The outcome research varies across different types of psychosis and so it is difficult to compare with anxiety outcomes. A further complication is the different methods used and the rapidly developing nature of CBT as an intervention. Psychosis is certainly harder to work with than anxiety because of the sheer number of factors involved and, as a consequence, the outcomes are generally not nearly as good as those for anxiety.

One clear similarity between the CBT treatment of psychosis and that for anxiety is their comorbidity in psychotic disorders. Looking across bipolar disorder, schizoaffective disorder and schizophrenia, Cosoff & Hafner (1998) found 43% to 45% of psychotic patients had a form of anxiety disorder. Indeed, in their sample, Cosoff & Hafner (1998) found that, even though anxiety disorders are often responsive to treatment, none of the patients had been treated for it. Research has questioned whether anxiety might be a dimension of a psychotic disorder like schizophrenia while others suggest they form a subgroup of the patient population (Braga, Petrides & Figueira, 2004). Supporting the dimensional view, Lysaker & Hammersley (2006) have found a relationship between both delusions and inflexible thought (characteristic of psychosis) and higher levels of social anxiety. Further, looking at schizophrenia in particular, Braga, Petrides & Figueira (2004) argue that much of the research shows better outcomes for those treated for comorbid anxiety.

While the repertoire, order and specific implementation of techniques used in CBT differs between psychosis and anxiety, the therapeutic relationship will be central to success in both treatments.
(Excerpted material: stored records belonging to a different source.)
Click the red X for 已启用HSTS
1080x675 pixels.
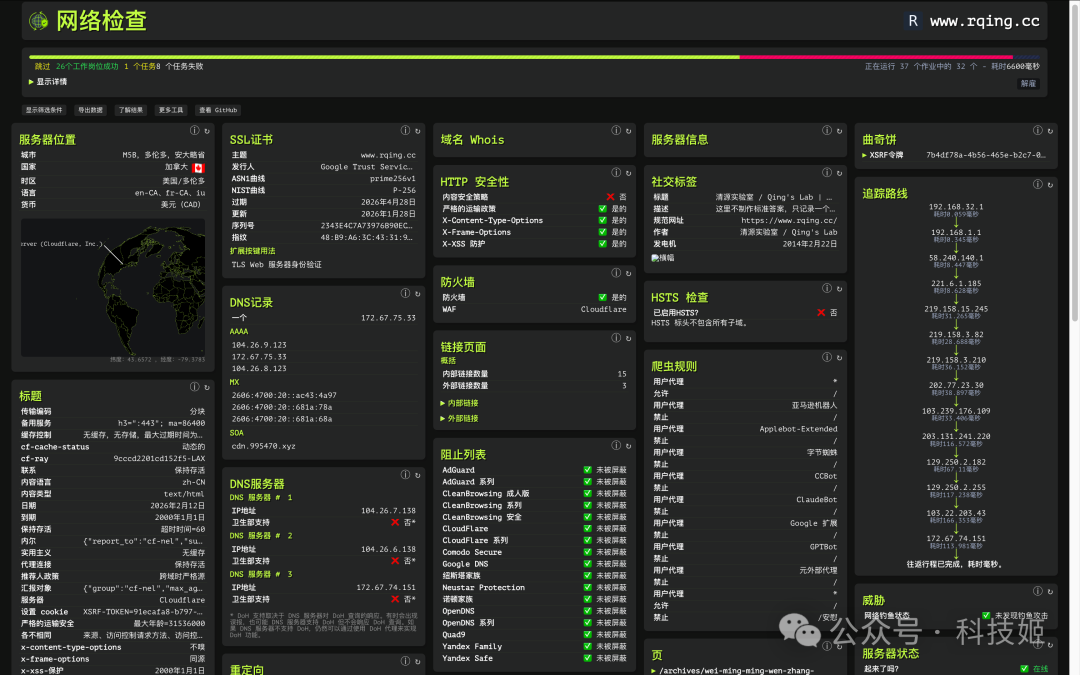(x=821, y=313)
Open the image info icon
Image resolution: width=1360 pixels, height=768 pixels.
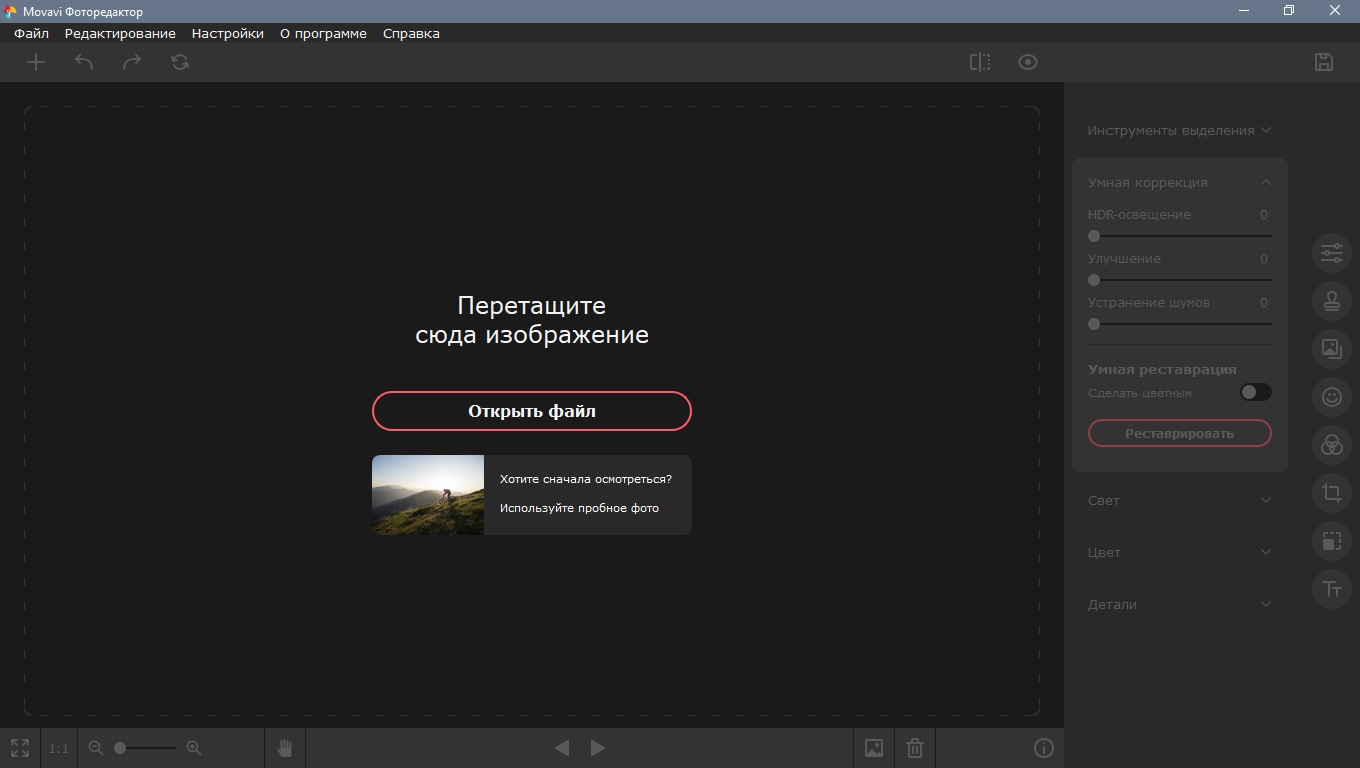[1043, 748]
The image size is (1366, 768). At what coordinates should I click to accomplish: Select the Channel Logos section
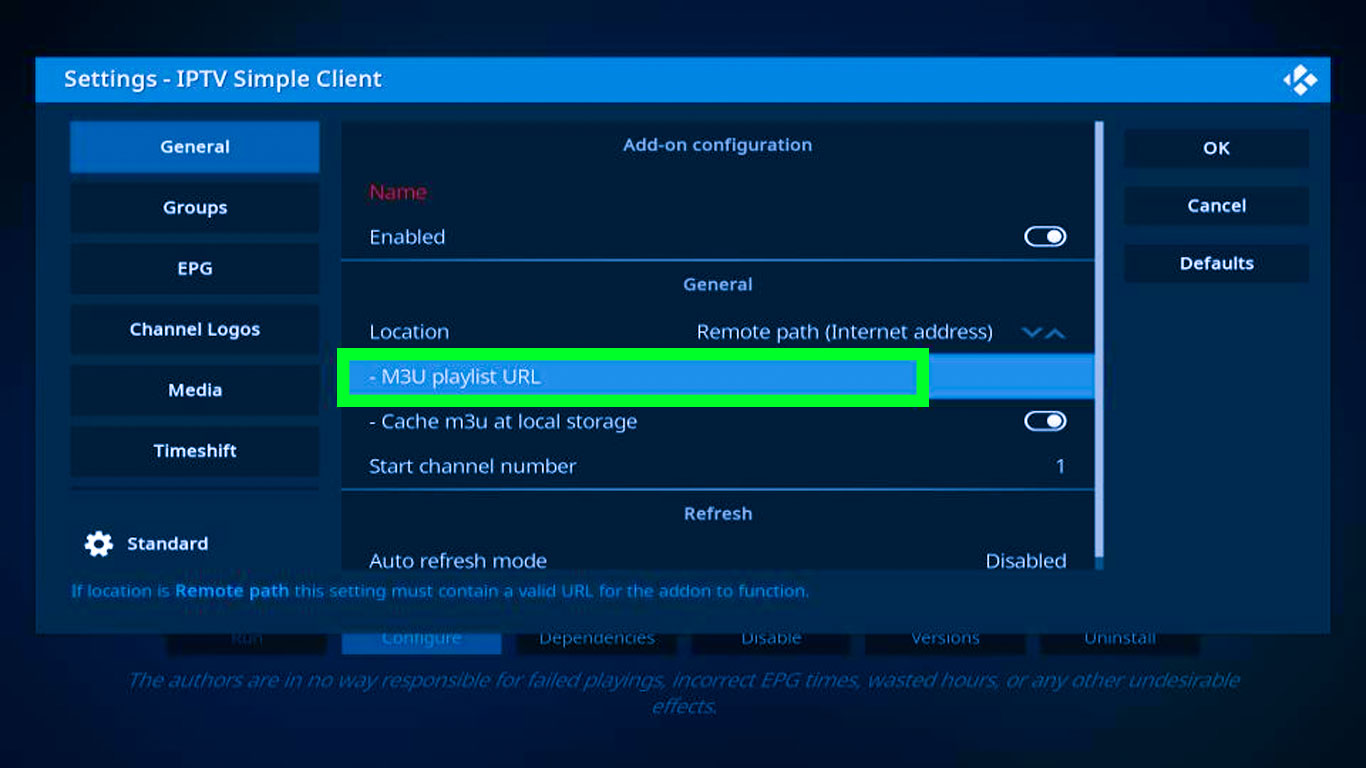194,329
Factors that Beck & Emery (1990) highlight include trust on the part of the client in the therapist, a collaborative approach and a focus on educational issues.

Conclusion

The treatment of both anxiety and psychosis with CBT is based on identical underlying principles. Theoretically, both approaches involve focussing on the types of attributions and automatic negative thoughts the client is experiencing as well as aspects of behaviour. Similarly, both approaches require a strong therapeutic alliance in order to be successful. The practical implementation of each intervention is, however, tailored for the disorder. The client suffering from psychosis is likely to have a much wider range of symptoms to deal with and, as such, CBT for psychosis generally takes longer and addresses more complex issues. Part of this will involve the therapist in attempting to understand and interpret the experience and causes of psychosis. This is in contrast to CBT for anxiety which will focus more on problem solving. There is evidence to suggest, however, that anxiety forms a part of certain psychoses, and in this situation its treatment should form part of a wider integrated approach. Finally, outcomes in CBT for psychosis are generally more modest than in anxiety as psychotic symptoms are considerably more challenging for the therapist.